He hears her feet on the carpet coming down the hall, of course he does, but he doesn’t react until she settles down next to him, cross-legged and disheveled from her nap. She doesn’t say anything, just picks up another clean brush and dips it into the paint. She starts working the other direction.

It’s like if they don’t say anything, it won’t be like before when they had to stop. 

He looks at her, she looks at him and offers him a little smile.

Sometimes he misses her in a way he has no right to miss her. He misses something that he’s never had - quiet nights and early mornings, rainy afternoons in the muted gray light of the house. The sound of the heater kicking on as she settles down next to him on the couch. The kitchen steamy and warm from dinner being made while he sets the table. Birthdays and anniversaries and milestones and mundane everyday living and green paint in a can. 

She’s moved so far away that she can’t reach the paint anymore without getting up, so she sets her brush down and she watches him paint. Finally, he sets his brush down across the top of the paint can and spins to look at her. 

“You did good, Carter,” he says. “Nothing to lose sleep over.”

“Thank you,” she says. 

Outside, the first raindrops start to fall.

“This paint is never going to dry,” she says.

“So we’ll come back tomorrow,” he says. 

She smiles, that smile that lights up her whole face, that makes his eyes prickle like he’s looking at the sun. 

Outside, a car door slams.
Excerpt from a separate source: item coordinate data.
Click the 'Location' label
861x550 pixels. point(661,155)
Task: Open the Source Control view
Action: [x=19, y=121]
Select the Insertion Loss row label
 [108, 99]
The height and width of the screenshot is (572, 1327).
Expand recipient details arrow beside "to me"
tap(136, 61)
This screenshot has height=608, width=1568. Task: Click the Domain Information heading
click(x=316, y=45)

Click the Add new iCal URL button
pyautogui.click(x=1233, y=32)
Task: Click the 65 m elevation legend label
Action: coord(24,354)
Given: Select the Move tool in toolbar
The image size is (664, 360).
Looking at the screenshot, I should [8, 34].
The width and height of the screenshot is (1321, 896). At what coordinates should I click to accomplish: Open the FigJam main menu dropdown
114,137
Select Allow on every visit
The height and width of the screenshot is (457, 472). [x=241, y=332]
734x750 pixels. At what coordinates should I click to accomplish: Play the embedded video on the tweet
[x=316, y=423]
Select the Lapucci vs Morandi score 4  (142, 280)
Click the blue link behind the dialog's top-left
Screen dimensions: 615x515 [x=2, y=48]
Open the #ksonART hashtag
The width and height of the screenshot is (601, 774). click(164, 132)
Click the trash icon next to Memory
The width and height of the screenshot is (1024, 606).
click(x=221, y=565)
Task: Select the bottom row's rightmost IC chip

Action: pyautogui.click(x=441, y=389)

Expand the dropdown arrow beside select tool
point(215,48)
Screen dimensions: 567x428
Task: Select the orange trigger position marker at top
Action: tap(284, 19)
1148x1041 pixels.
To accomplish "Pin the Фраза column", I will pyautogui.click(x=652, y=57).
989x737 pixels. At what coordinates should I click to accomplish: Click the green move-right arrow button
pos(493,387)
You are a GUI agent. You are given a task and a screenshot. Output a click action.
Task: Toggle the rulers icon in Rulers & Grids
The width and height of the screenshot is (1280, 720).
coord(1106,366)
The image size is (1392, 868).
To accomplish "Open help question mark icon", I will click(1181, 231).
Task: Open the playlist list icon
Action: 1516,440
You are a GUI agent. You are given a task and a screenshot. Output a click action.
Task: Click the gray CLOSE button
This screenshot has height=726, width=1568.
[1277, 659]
Daniel and Teal’c with lunch.

“Come on,” she says. She stands up and walks over to him. She offers him a hand and he takes it. Together, they haul him to his feet. He lets a hand rest on her back for a moment.

“Hi,” he says, their faces close.

“Hi,” she says. 

Maybe nothing had been wrong before. Maybe they can figure out a way to get this back.

Daniel calls, “Pizza!” from the living room, but they just keep standing there, just keep looking across the small space between them.

oooo

It’s different when he doesn’t go through the gate with them. On the one hand, it’s easier because they aren’t shoulder to shoulder so much anymore, but on the other hand it’s much worse because SG-1 is gone a lot and he’s not there to keep them safe and oh yeah, he’s the boss now. 

He tells himself he’s in a better position to to look out for them, to take care of them, but as life goes on, all he finds is that he’s in a position to not see them very often.

The first time he calls Carter is legitimate. He calls her cell phone because she doesn’t answer in her lab and she answers from her car - he can hear the background noise.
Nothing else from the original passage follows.